This repository stores useful solutions for problems that I was facing on during developments.
Amazon Web Services offers many ways for querying data in DynamoDB:
- AWS Console for DynamoDB
- NoSQL Workbench for DynamoDB
- AWS CLI
- AWS SDK
There are a lack of flexibility querying data using the AWS Console or NoSQL Workbench. Thus, another way to process data from DynamoDB is to build a script using AWS SDK. For this situation, I used boto3 library for Python.
This option allows me to build a simple script to retrieve data from DynamoDB table, and process it using common libraries such as pandas. This approach gave me a lot of freedom to test locally and process data in a intuitive way, avoiding the addiction of a new component to the infrastructure, such as AWS Lambda function.

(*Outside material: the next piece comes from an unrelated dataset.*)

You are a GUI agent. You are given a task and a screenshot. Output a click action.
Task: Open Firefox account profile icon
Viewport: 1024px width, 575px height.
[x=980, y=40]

Another important point: DynamoDB calls through SDK does not have costs associated, while querying data using Console or Workbench has.
Deequ is a AWS library built on top of Apache Spark for defining unit-test for data, which measure data quality in large datasets. Some of data quality metrics available:
- Completeness
- Uniqueness
- Consistency
- Size
Deequ provides features like:
- Data Profiling: supports single-column profiling of such data;
- Constraint Suggestions: provides built-in functionality to assist users in finding reasonable constraints for their data;
- Metrics Computation: once we know what to test, we can run tests to compute the metrics;
- Constraint Verification: we can put test cases and get result to be used for the reporting.
This tool can be integrated in AWS services, such as AWS Glue and SageMaker, or locally using PyDeequ library for Python. The evaluation of data quality metrics can be performed in many steps of ETL or ELT pipeline, such as:
- Validation of source data
- Validation of source data load
- Validation of transformed data